I recently have had the attention and affections of a boy in my life. I find myself cynical and pessimistic. I find myself thinking there is no way he COULD REALLY LIKE ME LIKE THAT because why would a guy like a girl like me. And when I say a girl like me the vision in my head is my most awkward disability moment of the week (dropping my pager in the running water of the sink or mishearing something or how much I hate my pointy elbows…) Seriously these are the words that go through my head. I know, I know I sound like a 15 yo higher schooler….. I am developmentally delayed.
In my intellectual life, I know all about stigma, I have studied it in different languages, cultures and flavors. I can tell you that stigma is so powerful that causes African mothers to hide their disabled babies in a corner of a hut never to see the sun or that in some places it leads to being abandoned on the side of the road to die or beg or whatever happens next. I know about the folk lore of disability from vampires to Tiny TIm…to Ann Coulter Intellectually I know all about stigma and the monstrous lies it weaves…and I don’t believe them….
Ok yes I do. yes I really do.
Spiritually, I know all about the curse not of disability but of its misunderstanding. Of faith healing, of exorcisms, of drowned babies, of witch doctors and shamamens, of oppression, of beggars at the temples and cathedrals of the world or our inspiring testimonial pedestals and everything else that compounds the life of those who are different in our spiritual lives. I know all about disability and I know the truth of Christ’s redemption and kingdom. I don’t believe the lies….
Oh wait…yes I do.
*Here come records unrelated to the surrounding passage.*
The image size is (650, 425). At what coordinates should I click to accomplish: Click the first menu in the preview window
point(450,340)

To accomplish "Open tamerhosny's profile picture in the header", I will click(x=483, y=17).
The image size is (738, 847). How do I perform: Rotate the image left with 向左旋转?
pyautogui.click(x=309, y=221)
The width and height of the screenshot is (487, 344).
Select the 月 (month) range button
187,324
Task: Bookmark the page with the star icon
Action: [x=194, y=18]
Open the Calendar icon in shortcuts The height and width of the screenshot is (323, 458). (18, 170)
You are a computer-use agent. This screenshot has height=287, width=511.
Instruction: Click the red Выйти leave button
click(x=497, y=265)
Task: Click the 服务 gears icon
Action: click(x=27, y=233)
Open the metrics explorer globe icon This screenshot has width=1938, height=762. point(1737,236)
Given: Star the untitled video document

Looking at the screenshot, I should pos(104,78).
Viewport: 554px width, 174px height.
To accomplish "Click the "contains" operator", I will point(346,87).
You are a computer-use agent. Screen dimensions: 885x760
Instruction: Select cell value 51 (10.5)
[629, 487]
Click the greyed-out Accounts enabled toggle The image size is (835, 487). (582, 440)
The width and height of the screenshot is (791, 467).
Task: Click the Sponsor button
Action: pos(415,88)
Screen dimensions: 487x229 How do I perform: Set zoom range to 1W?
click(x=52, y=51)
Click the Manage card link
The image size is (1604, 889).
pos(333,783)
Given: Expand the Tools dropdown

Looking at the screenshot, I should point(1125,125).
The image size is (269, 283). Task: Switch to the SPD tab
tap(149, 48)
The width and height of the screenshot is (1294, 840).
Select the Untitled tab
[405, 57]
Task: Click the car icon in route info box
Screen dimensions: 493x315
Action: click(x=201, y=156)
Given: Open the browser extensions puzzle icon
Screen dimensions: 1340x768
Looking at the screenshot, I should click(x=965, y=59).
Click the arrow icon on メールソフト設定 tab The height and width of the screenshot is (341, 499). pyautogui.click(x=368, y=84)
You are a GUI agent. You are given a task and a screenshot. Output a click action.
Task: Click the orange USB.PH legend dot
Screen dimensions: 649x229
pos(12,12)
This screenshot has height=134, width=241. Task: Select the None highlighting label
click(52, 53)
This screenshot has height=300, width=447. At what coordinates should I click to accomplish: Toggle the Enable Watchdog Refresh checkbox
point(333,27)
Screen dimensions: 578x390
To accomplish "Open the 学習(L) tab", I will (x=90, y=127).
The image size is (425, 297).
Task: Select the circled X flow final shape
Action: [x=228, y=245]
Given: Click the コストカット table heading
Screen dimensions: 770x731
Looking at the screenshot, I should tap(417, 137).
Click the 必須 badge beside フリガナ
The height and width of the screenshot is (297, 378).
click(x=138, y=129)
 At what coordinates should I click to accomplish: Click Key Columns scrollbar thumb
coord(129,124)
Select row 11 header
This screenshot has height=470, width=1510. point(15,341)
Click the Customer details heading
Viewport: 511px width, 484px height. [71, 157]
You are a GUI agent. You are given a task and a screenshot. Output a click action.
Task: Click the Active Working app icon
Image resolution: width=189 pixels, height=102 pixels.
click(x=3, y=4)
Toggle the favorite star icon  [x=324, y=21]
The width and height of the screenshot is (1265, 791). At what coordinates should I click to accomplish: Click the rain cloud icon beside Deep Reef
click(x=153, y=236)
I believe them….
My heart is still human and fragile and wary of monsters…. Wary that while my community did not abandon me on the side of the road, they don’t quite value me beyond the inspirational freak show that makes a nice testimonial or life time movie special I don’t trust easily, I lack faith that people really see me as an actual regular human being who is not just a tagline for making themselves feel like maybe their life is just not that bad. …And yes I have my share of pity dates in the past….
So this is all new to me. This believing that I can be valued in this way. I know I am behind a decade. I know I have been believing lives.
but sometimes truth takes time. sometimes we have to fan the flame a bit and stare into its glow and warmth before we can believe.